SELECTED EXTRACT:
■ ■ ■

Compare 5000 strings with PHP Levenshtein

Question

I have 5000, sometimes more, street address strings in an array. I'd like to compare them all with levenshtein to find similar matches. How can I do this without looping through all 5000 and comparing them directly with every other 4999?

Edit: I am also interested in alternate methods if anyone has suggestions. The overall goal is to find similar entries (and eliminate duplicates) based on user-submitted street addresses.

Regarding your update, you might need to apply some input cleaning to make your life easier. (e.g.: If you convert 'Ave' to 'Avenue' 'Rd' to 'Road', etc. prior to storage using soundex would become a more realistic option.) — John Parker, Dec 24 '09 at 11:49
How do you define similar addresses? Do you have some max value for Lehvenstein distance that is limit for similarity, etc? — Juha Syrjälä, Dec 24 '09 at 11:50
How about "923 Bird Road, Apt 6" and "23 Bird Road, Apt 6"? Are they similar? Lehvenstein distance would say that they are, after all there is only one character difference, however geographically one could consider them not to be very similar. — Juha Syrjälä, Dec 24 '09 at 11:56
@Juha: That is a very good point. Plus my addresses are grouped within a hundred mile radius. So using raw Levenshtein may be worthless. — phirschybar, Dec 24 '09 at 11:59
And 7==levenshtein("12 Bird Road, Apt 6" "12 Bird Rd. #6"). Given that the shorter string is 14 characters long that's not very similar ;-) — VolkerK, Dec 24 '09 at 11:59
@VolkerK: Also true. Ok then. String comparison (while cool) is not the smart way to do it. Any suggestions or know of any libraries (php) which help to parse out (diagram) street addresses into parts perhaps?? — phirschybar, Dec 24 '09 at 12:01
@phirschybar: Could you give a larger set of examples of different kinds of addressess and their variations? — Juha Syrjälä, Dec 24 '09 at 12:10
@Juha: Yes. In fact, grouping the similar results is the first step and eliminating them manually is the second. My client is looking to have that manual control in the second step. So, just being able to give them groups of the closely matching addresses will go a long way. — phirschybar, Dec 24 '09 at 12:59
@phirschybar: Have you actually implemented the algorithm where you compare all addresses with Lehvenstein distance? How long it does actually take? — Juha Syrjälä, Dec 24 '09 at 13:54
@Juha: I have not yet implemented it. Still strategizing on the best approach. — phirschybar, Dec 24 '09 at 14:51
Can you limit the addresses to a certain area in the world, i.e. are there only _x_ "common" formats? Google provides a geocoding service where you send a (more or less) free-form address-string and receive structured information about the address ( http://code.google.com/apis/maps/documentation/services.html#Geocoding ). But for thousands of addresses .... I don't think so, unless you pay them :-) — VolkerK, Dec 25 '09 at 10:37

score 7 · Accepted Answer · edited Jun 18 '11 at 14:21

I think a better way to group similar addresses would be to:

create a database with two tables - one for the address (and a id), one for the soundexes of words or literal numbers in the address (with the foreign key of the addresses table)

■ ■ ■

SUPPLIED ENTRIES:
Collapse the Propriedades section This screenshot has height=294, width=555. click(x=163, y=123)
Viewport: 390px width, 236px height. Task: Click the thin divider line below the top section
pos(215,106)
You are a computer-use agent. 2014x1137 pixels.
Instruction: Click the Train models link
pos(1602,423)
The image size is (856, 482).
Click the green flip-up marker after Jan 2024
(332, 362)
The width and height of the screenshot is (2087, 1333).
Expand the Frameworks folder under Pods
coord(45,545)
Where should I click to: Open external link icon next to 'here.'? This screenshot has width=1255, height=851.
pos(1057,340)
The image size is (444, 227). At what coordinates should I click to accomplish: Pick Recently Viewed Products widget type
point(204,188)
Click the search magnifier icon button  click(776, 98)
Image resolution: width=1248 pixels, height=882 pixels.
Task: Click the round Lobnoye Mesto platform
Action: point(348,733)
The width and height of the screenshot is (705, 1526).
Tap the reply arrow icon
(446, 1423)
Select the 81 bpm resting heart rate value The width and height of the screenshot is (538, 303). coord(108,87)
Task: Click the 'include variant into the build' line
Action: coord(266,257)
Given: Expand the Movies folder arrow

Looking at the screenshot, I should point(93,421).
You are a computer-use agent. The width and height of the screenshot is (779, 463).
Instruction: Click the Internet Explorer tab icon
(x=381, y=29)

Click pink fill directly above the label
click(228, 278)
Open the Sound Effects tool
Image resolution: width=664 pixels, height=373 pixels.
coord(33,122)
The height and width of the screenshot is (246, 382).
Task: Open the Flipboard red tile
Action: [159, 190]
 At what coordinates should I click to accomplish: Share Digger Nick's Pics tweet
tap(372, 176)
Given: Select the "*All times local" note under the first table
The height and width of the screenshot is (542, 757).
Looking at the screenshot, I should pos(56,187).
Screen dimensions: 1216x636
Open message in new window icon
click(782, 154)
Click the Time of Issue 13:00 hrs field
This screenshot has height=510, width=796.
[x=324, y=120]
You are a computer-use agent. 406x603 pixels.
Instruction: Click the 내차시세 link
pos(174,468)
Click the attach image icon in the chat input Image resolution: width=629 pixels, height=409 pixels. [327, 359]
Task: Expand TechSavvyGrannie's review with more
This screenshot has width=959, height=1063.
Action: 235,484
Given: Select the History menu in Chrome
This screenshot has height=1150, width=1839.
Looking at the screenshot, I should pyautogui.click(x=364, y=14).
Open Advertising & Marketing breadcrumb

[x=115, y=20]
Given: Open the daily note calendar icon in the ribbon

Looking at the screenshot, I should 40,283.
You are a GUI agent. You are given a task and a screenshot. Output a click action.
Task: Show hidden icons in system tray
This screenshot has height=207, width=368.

■ ■ ■

THE PROBLEM: Please write what comes next in the Levenshtein address-matching thread, starting right after its last sentence. The records have nothing to do with the Levenshtein address-matching thread.

EXERCISE OUTPUT:
uppercase the address, replace anything other than [A-Z] or [0-9] with a space
split the address by space, calculate the soundex of each 'word', leave anything with just digits as is and store it in the soundexes table with the foreign key of the address you started with

for each address (with id $target) find the most similar addresses:

SELECT similar.id, similar.address, count(*) 
FROM adress similar, word cmp, word src
WHERE src.address_id=$target
AND src.soundex=cmp.soundex
AND cmp.address_id=similar.id
ORDER BY count(*)
LIMIT $some_value;

calculate the levenstein difference between your source address and the top few values returned by the query.

(doing any sort of operation on large arrays is often faster in databases)

I would use normalized addresses in above algoritm. That is, addresses where abbreviations have been removed etc. ( "Ave." changed to "Avenue" etc) — Juha Syrjälä, Dec 24 '09 at 12:13

score 3 · Answer 2 · answered Dec 24 '09 at 11:41

3

I think you cannot avoid looping through the array as the levenstein() function takes only strings and not an array as input.

You can do something like:

for($i=0;$i<count($array)-1;$i++)
{
    for($j=$i+1;$j<count($array);$j++)
    {
        $lev = levenshtein($array[$i],$array[$j]);
        if($lev == 0)
        {
            // exact match
        }
        else if($lev <= THRESHOLD)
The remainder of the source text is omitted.